We are Borg
We are Borg

Reputation: 5313

Hibernate : Downloading a file saved in PostgreSQL database as bytea

I am working in a Spring-MVC application in which I am saving documents in the database as a bytea. I am able to successfully save it into the database. Now I would like to retrieve the data stored in PostgreSQL column as a bytea, in a file. I am also saving the filename, so I can give the same fileName and the user can download.
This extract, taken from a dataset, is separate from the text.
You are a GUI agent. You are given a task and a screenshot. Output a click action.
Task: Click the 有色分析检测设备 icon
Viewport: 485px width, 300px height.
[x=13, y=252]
I have code to download a normal file which works, but I don't know how to make the bytea column as a file so user can download it.

Here is the code : Attachments model :

@Entity
@Table(name = "attachments")
public class Attachment {


    @Id
    @Column(name="attachid")
    @GeneratedValue(strategy = GenerationType.SEQUENCE,generator = "attach_gen")
    @SequenceGenerator(name = "attach_gen",sequenceName = "attach_seq")
    private int attachid;

    @Column(name = "filename")
    private String fileName;

    @Column(name = "uploaddate")
    private Timestamp fileUploadDate;


    @Column(name = "attachmentdata")
    private byte[] attachment;

    // getters and setters ommitted
}

Controller code till now to download :

  @RequestMapping(value = "/download/attachment/{attachid}",method = RequestMethod.GET)
    public void getAttachmenFromDatabase(@PathVariable("attachid") int attachid, HttpServletResponse response){
        response.setContentType("application/pdf");
        try {

            // Below object has the bytea data, I just want to convert it into a file and send it to user. 
            Attachment attachment = this.attachmentService.getAttachmenById(attachid);

           // FileInputStream inputStream = new FileInputStream(sourcePath);
            //org.apache.commons.io.IOUtils.copy(inputStream,response.getOutputStream());

            response.flushBuffer();
        } catch (IOException e) {
            e.printStackTrace();
        }
    }

Upvotes: 1

Views: 2588

Answers (1)

Neil McGuigan
Neil McGuigan

Reputation: 48287

You can use Spring's FileCopyUtils to help.

    response.setHeader("Content-Disposition", "inline; filename=\""+ attachment.getFileName() +"\"");
    response.setContentLength(attachment.getAttachment().length);

    FileCopyUtils.copy(attachment.getAttachment(), response.getOutputStream());

Content-Disposition can be inline or attachment, depending on whether you want the browser to display the content inline, or force a download.

From a security standpoint, you should serve inline user-uploaded content from a different domain (not subdomain), such as exampleusercontent.com for www.example.com and use the anti-XSS security headers, especially X-Content-Type-Options: nosniff

You should also wipe any location meta data from uploaded JPEGs.